What you are asked to do
Can you rewrite the records below, switching every "Find the location of a particular element" to "Locate a specific element" and leaving all other text as it is?

Source data
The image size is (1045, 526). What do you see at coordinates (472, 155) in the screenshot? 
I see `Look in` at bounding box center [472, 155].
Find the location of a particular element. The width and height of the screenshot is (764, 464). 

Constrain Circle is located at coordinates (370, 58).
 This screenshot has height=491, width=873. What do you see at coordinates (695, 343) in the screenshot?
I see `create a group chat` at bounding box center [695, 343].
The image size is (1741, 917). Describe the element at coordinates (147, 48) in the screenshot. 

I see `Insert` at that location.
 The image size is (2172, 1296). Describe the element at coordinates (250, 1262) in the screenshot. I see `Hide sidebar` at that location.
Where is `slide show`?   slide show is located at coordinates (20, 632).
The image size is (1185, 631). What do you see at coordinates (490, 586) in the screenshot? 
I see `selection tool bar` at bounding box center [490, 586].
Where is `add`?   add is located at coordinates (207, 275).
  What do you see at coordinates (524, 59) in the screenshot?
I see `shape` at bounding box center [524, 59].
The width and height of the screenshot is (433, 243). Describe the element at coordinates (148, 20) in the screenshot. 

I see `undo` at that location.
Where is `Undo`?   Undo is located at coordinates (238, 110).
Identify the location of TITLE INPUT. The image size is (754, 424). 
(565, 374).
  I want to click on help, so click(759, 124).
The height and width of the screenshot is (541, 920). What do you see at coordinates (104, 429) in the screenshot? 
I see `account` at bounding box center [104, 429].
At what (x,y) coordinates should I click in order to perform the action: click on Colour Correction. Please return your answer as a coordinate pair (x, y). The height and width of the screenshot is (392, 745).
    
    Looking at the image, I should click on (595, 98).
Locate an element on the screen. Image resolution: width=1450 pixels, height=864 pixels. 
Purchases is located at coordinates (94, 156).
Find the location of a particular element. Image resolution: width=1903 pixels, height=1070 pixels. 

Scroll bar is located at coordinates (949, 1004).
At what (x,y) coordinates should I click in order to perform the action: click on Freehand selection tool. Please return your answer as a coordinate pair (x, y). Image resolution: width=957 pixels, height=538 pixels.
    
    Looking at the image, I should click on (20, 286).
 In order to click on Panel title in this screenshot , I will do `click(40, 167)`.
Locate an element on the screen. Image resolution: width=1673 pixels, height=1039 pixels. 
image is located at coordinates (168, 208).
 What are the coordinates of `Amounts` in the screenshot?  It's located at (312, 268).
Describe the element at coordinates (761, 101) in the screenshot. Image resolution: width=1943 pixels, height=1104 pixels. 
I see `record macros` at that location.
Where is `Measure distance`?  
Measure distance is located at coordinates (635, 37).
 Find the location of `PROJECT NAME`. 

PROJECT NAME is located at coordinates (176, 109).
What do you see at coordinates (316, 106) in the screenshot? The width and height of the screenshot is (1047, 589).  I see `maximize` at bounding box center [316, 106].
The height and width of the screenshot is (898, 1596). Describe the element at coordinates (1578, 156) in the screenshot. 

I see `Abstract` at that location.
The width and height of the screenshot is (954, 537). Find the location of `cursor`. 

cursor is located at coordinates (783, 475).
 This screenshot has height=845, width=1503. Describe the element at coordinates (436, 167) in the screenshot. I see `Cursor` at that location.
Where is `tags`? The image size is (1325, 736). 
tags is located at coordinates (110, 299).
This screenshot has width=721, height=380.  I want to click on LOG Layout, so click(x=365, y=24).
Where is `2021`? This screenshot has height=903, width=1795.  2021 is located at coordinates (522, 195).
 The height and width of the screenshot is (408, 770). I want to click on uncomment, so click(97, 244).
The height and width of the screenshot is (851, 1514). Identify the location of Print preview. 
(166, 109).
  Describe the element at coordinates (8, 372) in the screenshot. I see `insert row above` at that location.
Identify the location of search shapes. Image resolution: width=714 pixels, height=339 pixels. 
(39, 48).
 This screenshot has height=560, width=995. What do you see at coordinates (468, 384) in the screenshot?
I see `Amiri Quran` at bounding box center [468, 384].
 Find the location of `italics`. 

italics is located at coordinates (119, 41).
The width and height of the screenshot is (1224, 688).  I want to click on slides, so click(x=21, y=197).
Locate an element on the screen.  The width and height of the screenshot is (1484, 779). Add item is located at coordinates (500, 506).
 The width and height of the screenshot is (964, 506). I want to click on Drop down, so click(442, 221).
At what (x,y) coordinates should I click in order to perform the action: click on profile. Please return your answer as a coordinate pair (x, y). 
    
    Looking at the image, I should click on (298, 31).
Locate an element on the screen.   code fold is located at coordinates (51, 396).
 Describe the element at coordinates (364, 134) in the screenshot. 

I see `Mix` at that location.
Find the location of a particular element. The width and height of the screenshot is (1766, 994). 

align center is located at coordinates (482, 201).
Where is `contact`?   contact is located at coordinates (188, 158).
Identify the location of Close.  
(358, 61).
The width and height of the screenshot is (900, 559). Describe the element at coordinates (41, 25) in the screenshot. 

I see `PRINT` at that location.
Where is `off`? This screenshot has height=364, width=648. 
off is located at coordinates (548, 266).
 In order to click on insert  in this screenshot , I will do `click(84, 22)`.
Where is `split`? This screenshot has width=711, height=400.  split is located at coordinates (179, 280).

Result
The image size is (1045, 526). What do you see at coordinates (472, 155) in the screenshot? 
I see `Look in` at bounding box center [472, 155].
Locate a specific element. The width and height of the screenshot is (764, 464). 

Constrain Circle is located at coordinates (370, 58).
 This screenshot has height=491, width=873. What do you see at coordinates (695, 343) in the screenshot?
I see `create a group chat` at bounding box center [695, 343].
The image size is (1741, 917). Describe the element at coordinates (147, 48) in the screenshot. 

I see `Insert` at that location.
 The image size is (2172, 1296). Describe the element at coordinates (250, 1262) in the screenshot. I see `Hide sidebar` at that location.
Where is `slide show`?   slide show is located at coordinates (20, 632).
The image size is (1185, 631). What do you see at coordinates (490, 586) in the screenshot? 
I see `selection tool bar` at bounding box center [490, 586].
Where is `add`?   add is located at coordinates (207, 275).
  What do you see at coordinates (524, 59) in the screenshot?
I see `shape` at bounding box center [524, 59].
The width and height of the screenshot is (433, 243). Describe the element at coordinates (148, 20) in the screenshot. 

I see `undo` at that location.
Where is `Undo`?   Undo is located at coordinates (238, 110).
Identify the location of TITLE INPUT. The image size is (754, 424). 
(565, 374).
  I want to click on help, so click(759, 124).
The height and width of the screenshot is (541, 920). What do you see at coordinates (104, 429) in the screenshot? 
I see `account` at bounding box center [104, 429].
At what (x,y) coordinates should I click in order to perform the action: click on Colour Correction. Please return your answer as a coordinate pair (x, y). The height and width of the screenshot is (392, 745).
    
    Looking at the image, I should click on (595, 98).
Locate an element on the screen. Image resolution: width=1450 pixels, height=864 pixels. 
Purchases is located at coordinates (94, 156).
Locate a specific element. Image resolution: width=1903 pixels, height=1070 pixels. 

Scroll bar is located at coordinates (949, 1004).
At what (x,y) coordinates should I click in order to perform the action: click on Freehand selection tool. Please return your answer as a coordinate pair (x, y). Image resolution: width=957 pixels, height=538 pixels.
    
    Looking at the image, I should click on (20, 286).
 In order to click on Panel title in this screenshot , I will do `click(40, 167)`.
Locate an element on the screen. Image resolution: width=1673 pixels, height=1039 pixels. 
image is located at coordinates (168, 208).
 What are the coordinates of `Amounts` in the screenshot?  It's located at (312, 268).
Describe the element at coordinates (761, 101) in the screenshot. Image resolution: width=1943 pixels, height=1104 pixels. 
I see `record macros` at that location.
Where is `Measure distance`?  
Measure distance is located at coordinates (635, 37).
 Find the location of `PROJECT NAME`. 

PROJECT NAME is located at coordinates (176, 109).
What do you see at coordinates (316, 106) in the screenshot? The width and height of the screenshot is (1047, 589).  I see `maximize` at bounding box center [316, 106].
The height and width of the screenshot is (898, 1596). Describe the element at coordinates (1578, 156) in the screenshot. 

I see `Abstract` at that location.
The width and height of the screenshot is (954, 537). Find the location of `cursor`. 

cursor is located at coordinates (783, 475).
 This screenshot has height=845, width=1503. Describe the element at coordinates (436, 167) in the screenshot. I see `Cursor` at that location.
Where is `tags`? The image size is (1325, 736). 
tags is located at coordinates (110, 299).
This screenshot has width=721, height=380.  I want to click on LOG Layout, so click(x=365, y=24).
Where is `2021`? This screenshot has height=903, width=1795.  2021 is located at coordinates (522, 195).
 The height and width of the screenshot is (408, 770). I want to click on uncomment, so click(97, 244).
The height and width of the screenshot is (851, 1514). Identify the location of Print preview. 
(166, 109).
  Describe the element at coordinates (8, 372) in the screenshot. I see `insert row above` at that location.
Identify the location of search shapes. Image resolution: width=714 pixels, height=339 pixels. 
(39, 48).
 This screenshot has height=560, width=995. What do you see at coordinates (468, 384) in the screenshot?
I see `Amiri Quran` at bounding box center [468, 384].
 Find the location of `italics`. 

italics is located at coordinates (119, 41).
The width and height of the screenshot is (1224, 688).  I want to click on slides, so click(x=21, y=197).
Locate an element on the screen.  The width and height of the screenshot is (1484, 779). Add item is located at coordinates (500, 506).
 The width and height of the screenshot is (964, 506). I want to click on Drop down, so click(442, 221).
At what (x,y) coordinates should I click in order to perform the action: click on profile. Please return your answer as a coordinate pair (x, y). 
    
    Looking at the image, I should click on (298, 31).
Locate an element on the screen.   code fold is located at coordinates (51, 396).
 Describe the element at coordinates (364, 134) in the screenshot. 

I see `Mix` at that location.
Locate a specific element. The width and height of the screenshot is (1766, 994). 

align center is located at coordinates (482, 201).
Where is `contact`?   contact is located at coordinates (188, 158).
Identify the location of Close.  
(358, 61).
The width and height of the screenshot is (900, 559). Describe the element at coordinates (41, 25) in the screenshot. 

I see `PRINT` at that location.
Where is `off`? This screenshot has height=364, width=648. 
off is located at coordinates (548, 266).
 In order to click on insert  in this screenshot , I will do `click(84, 22)`.
Where is `split`? This screenshot has width=711, height=400.  split is located at coordinates (179, 280).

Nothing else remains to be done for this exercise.